Le premier doctorat en soins infirmiers a été delivré à New York en 1942. Il faudra attendre plus de 70 ans pour que cela se produise à Lausanne. La structuration de la profession d’infirmier·ère et du discours sur les soins infirmiers est bien plus ancienne en Amérique du Nord. La profession s’y affirme avec davantage de confiance. Les infirmier·ères praticien·nes spécialisé·es (IPS), qui établissent des diagnostics, prescrivent des médicaments et effectuent des actes médicaux, y sont bien implantées. La plupart des patient·es les consultent en premier recours. Elles ne les orientent vers un médecin que lorsque la problématique l’exige. Cela fonctionne très bien, on utilise mieux les compétences des médecins et on diminue les coûts de la santé. Je connais plusieurs médecins qui ont collaboré étroitement avec des IPS aux États-Unis et qui ont relevé les avantages de ce système. Mais, de retour en Suisse, ils reviennent rapidement aux anciennes habitudes et s’accommodent d’infirmier·ères moins autonomes. Pour rappel, dans le canton de Vaud, le statut d’IPS n’a été créé qu’en 2017. Cela dit, les infirmier·ères d’Amérique du Nord sont confrontées aux mêmes stéréotypes que dans le reste du monde. Mais elles ont une politique plus volontaire de modifier cette image, à la fois dans la société et au sein de la profession. Des organisations comme The Truth about Nursing mènent des campagnes de sensibilisation à travers des clips ou attaquent carrément les séries télévisées qui transmettent une image dégradée des infirmier·ères.
Quelle image souhaiteriez-vous donner de la profession infirmière?
• • • • • • •
_Exercices à résoudre_
1. Traduisez en anglais cette phrase du texte d'étude : « Cela fonctionne très bien, on utilise mieux les compétences des médecins et on diminue les coûts de la santé. »
2. Poursuivez le texte sur la profession infirmière après sa dernière phrase.
Le matériel qui accompagne ce texte provient d'une autre source.

_Section des données_
• • • • • • •
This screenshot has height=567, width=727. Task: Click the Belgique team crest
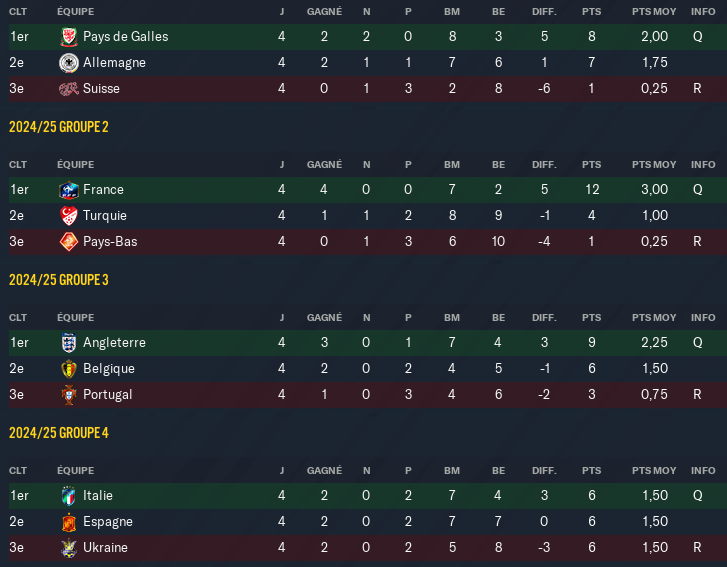click(x=69, y=369)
• • • • • • •
_Corrigé par exercice_
1. It works very well: doctors' skills are put to better use, and healthcare costs go down.

2.
J’aimerais valoriser son expertise, tout simplement. Même si les soins infirmiers regroupent une grande diversité de spécialisations, ils relèvent de l’evidence-based practice 1L’«evidence-based practice» (EBP) – ou pratique fondée sur les preuves en français – est une approche interdisciplinaire de la pratique clinique apparue dans les années 1990. D’abord appliquée en médecine, elle s’est ensuite propagée aux professions paramédicales. Elle insiste notamment sur la nécessité de baser les décisions de soins sur les dernières études scientifiques.. Elle forme la base de la pratique quotidienne des infirmier·ères, que ce soit en lien avec leurs gestes techniques ou relationnels. Le champ de recherche en soins infirmiers n’a cessé de se développer ces dernières années et ces savoirs apportent une plus-value aux patient·es, ainsi qu’à tout le système de santé en termes de qualité et de sécurité sanitaire, de bien-être social ou de prévention. Avec la transition numérique en cours, les ingénieur·es proposent quotidiennement de nouvelles solutions, incluant le recours à l’intelligence artificielle. La question de l’acceptabilité et de l’utilité d’une innovation, tant par les patient·es, leur entourage, que par les professionnel·les, se pose de manière aiguë. En tant qu’expert·es appelées à assurer la transformation des pratiques dans un mouvement allant vers un renforcement des soins à domicile, les infirmier·ères joueront un rôle décisif à l’avenir. Les hautes écoles doivent donc dès aujourd’hui former une relève capable d’un fort positionnement interprofessionnel.